After crediting her success portraying legendary Broadway dancer Gwen Verdon to the people behind the scenes who gave her access to the tools she needed in order to be the best she could be — everything from dance and voice lessons to better prosthetic teeth — Williams connected the dots between a welcoming work environment and the work that gets produced in said environment.
"I want to say thank you so much to FX and to Fox 21 Studios for supporting me completely and for paying me equally, because they understood that when you put value into a person, it empowers that person to get in touch with their own inherent value,” she said. “And then where do they put that value? The put it into their work."
Williams, who has been an outspoken and key member of the Time’s Up movement since its inception, further illustrated her point with one particularly disheartening statistic that plagues the gender pay gap: “And so the next time a woman — and especially a woman of color, because she stands to make 52 cents on the dollar compared to her white male counterpart — tells you what she needs in order to do her job, listen to her, believe her, because one day she might stand in front of you and say thank you for allowing her to succeed because of her workplace environment, and not in spite of it.”

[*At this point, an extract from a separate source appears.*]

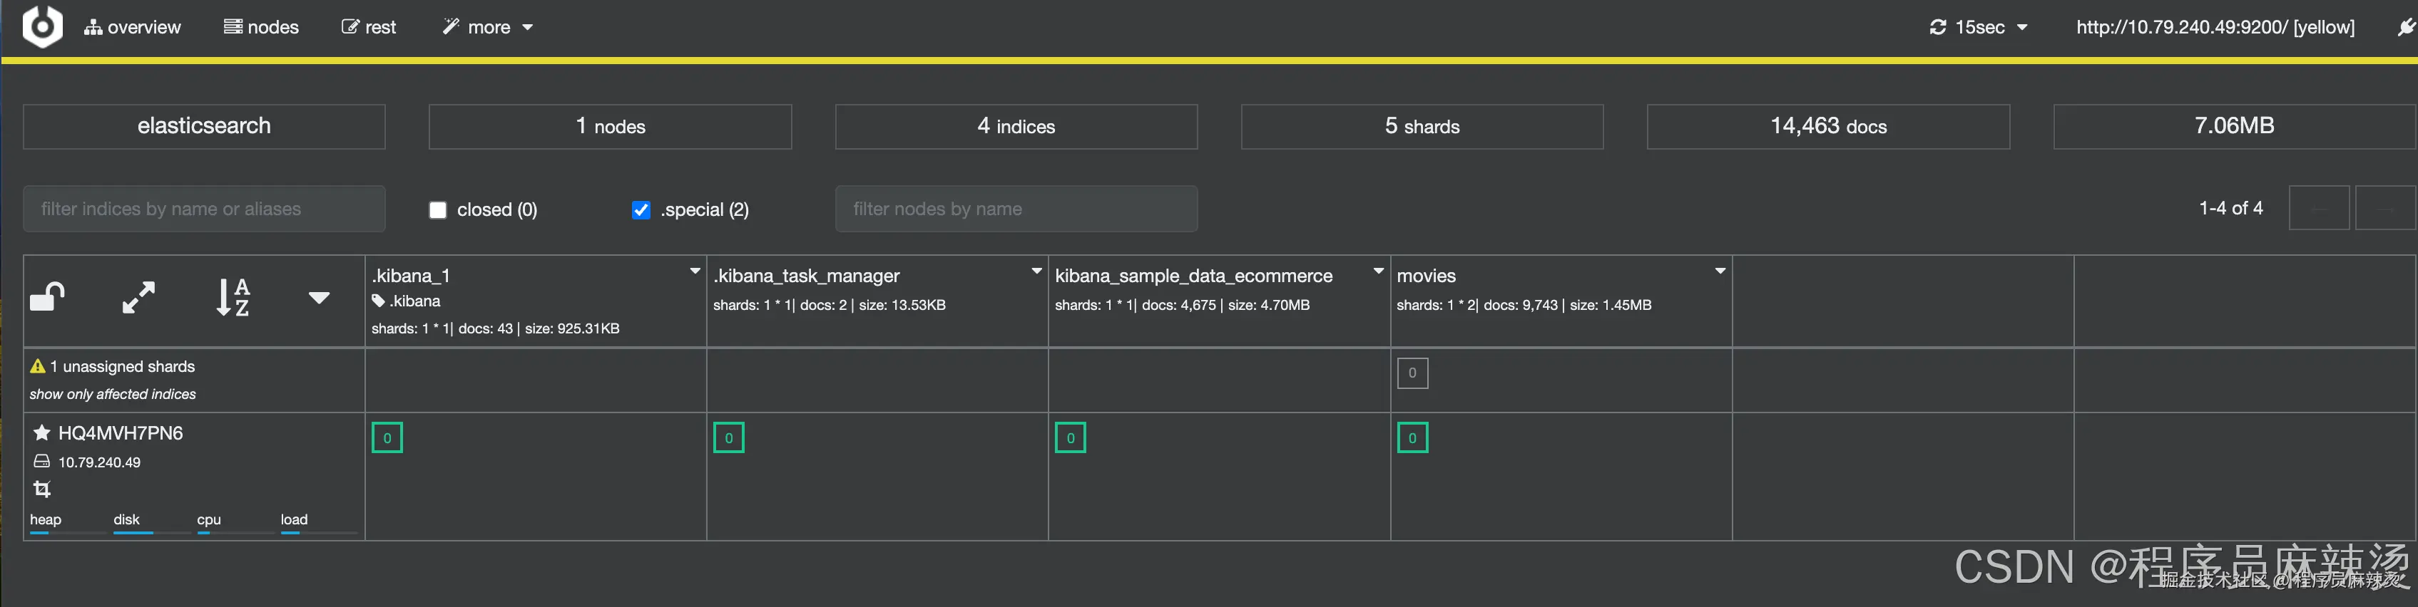This screenshot has height=607, width=2418.
Task: Click the unlock shard allocation icon
Action: point(47,297)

The actress has used her platform to champion equal pay in the past. She unwittingly became a poster-woman for the the cause when news broke that during reshoots for 2017’s All the Money in the World, she took home $1000 dollars, while co-star Mark Wahlberg earned $1.5 million. (Wahlberg donated his paycheck to Time’s Up when he learned of the discrepancy in their compensation.) Williams has even gone so far as to take her story to Capitol Hill in support of the Paycheck Fairness Act. And luckily for all of us, it seems like Williams will keep telling this one until real progress is made.